Eating a vegetarian diet is increasingly popular as a way of living because of its varied health benefits. There are people who do not eat any animal-based food products at all, including meats, eggs, fish and milk; some who eat eggs but not other animal-products, and yet others who eat meats only occasionally but subsists on a primarily vegetarian diet. Vegetables are rich natural sources of vitamins and minerals that improve blood circulation, keep the nervous system in good shape and increase the strength of the body’s natural immune system. They also have a high fiber content that makes them easy to digest and solves digestive disorders such as constipation, ulcers, hyperacidity and indigestion. Since vegetarian food has a low level of fats and carbohydrates, it helps people lose weight gradually and maintain it at an optimum level. The natural moisture content of vegetables also keeps the skin and hair follicles well nourished and hydrated and gives them a healthy glow. If your diet comprises no animal-based products at all, you should take care to include alternative sources of proteins, useful fats and carbohydrates to keep the body functioning normally. Beans, soybean, tofu, legumes, kidney beans and nuts should be eaten every day. If you eat dairy products, yogurt and cheese are good options.

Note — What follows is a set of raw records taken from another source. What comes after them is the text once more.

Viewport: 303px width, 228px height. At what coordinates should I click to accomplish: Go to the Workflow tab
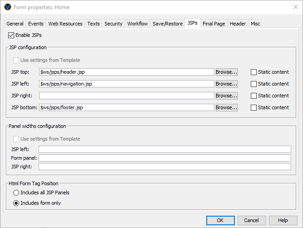137,24
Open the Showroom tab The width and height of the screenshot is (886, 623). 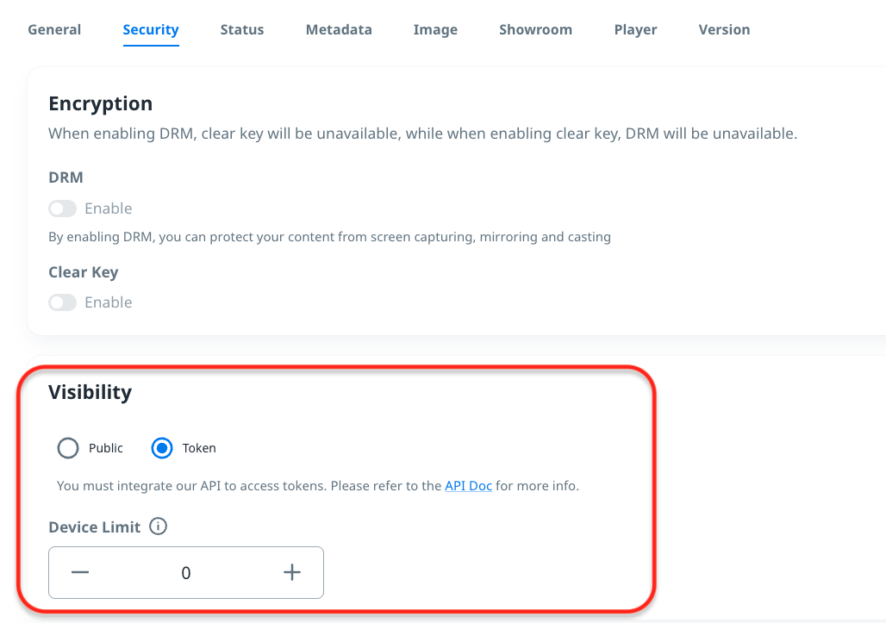535,29
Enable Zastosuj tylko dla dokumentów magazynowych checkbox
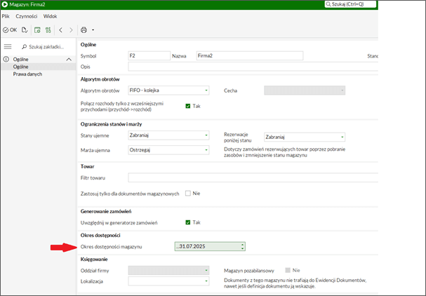 [188, 193]
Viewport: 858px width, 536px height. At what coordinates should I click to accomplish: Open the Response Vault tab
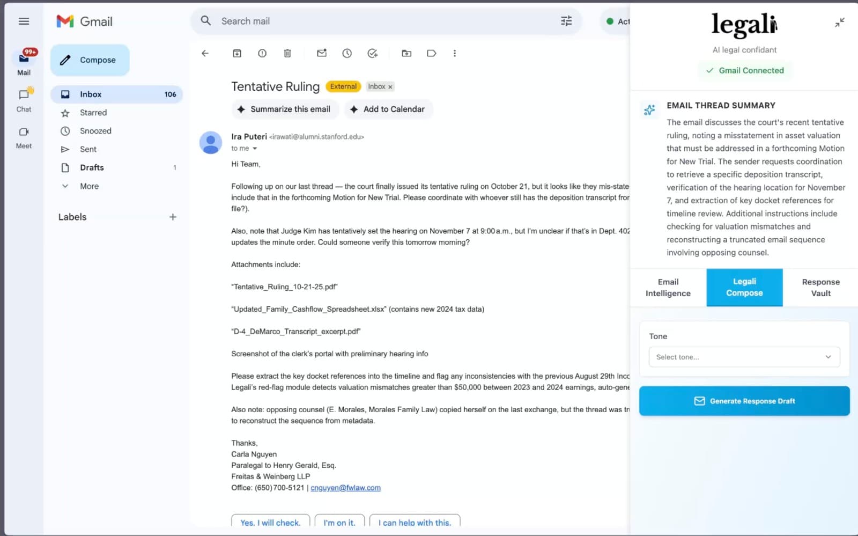point(820,288)
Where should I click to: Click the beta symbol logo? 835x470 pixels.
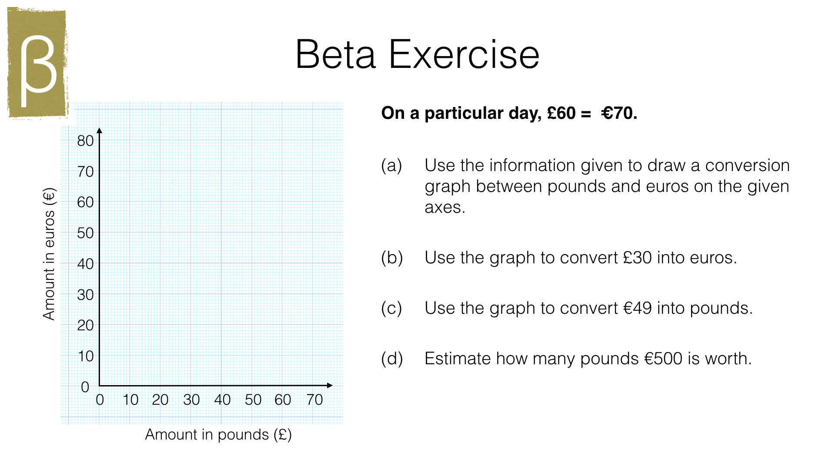(38, 64)
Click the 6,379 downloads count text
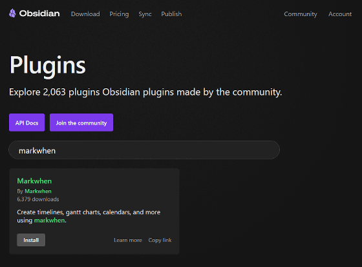The height and width of the screenshot is (267, 362). click(x=38, y=199)
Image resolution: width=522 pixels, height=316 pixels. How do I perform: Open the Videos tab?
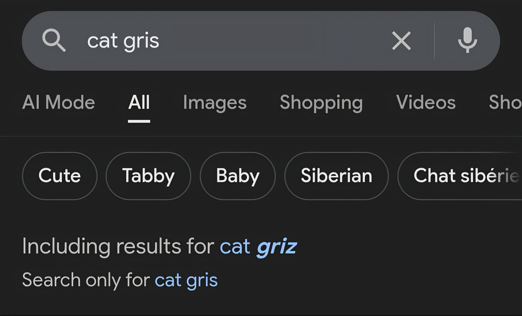[426, 103]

You could begin your day with a small cup of sprouts soaked in water overnight. Follow this up with a bowl of cereal and milk or yogurt (optional) and a couple of apples or oranges. If you are trying to lose weight, eat a couple of ripe tomatoes at breakfast. Those who do not exclude poultry from their menu may also eat boiled eggs. You may also periodically cleanse your system by drinking a combination of spinach, carrot and beetroot juice in the morning. If you are in the habit of eating a snack before lunch, much on a few roasted nuts or eat any fruit of your choice. For lunch, you should have a cup of steamed rice with a large bowl of boiled or lightly fried vegetables and a plate of salad. You may use olive oil to flavor the salad as it contains useful essential minerals. Your evening tea may be accompanied by eggless cakes and a couple of cookies or crackers. For dinner, whole wheat breads and vegetable curries may be eaten along with a dish made of cottage cheese or tofu.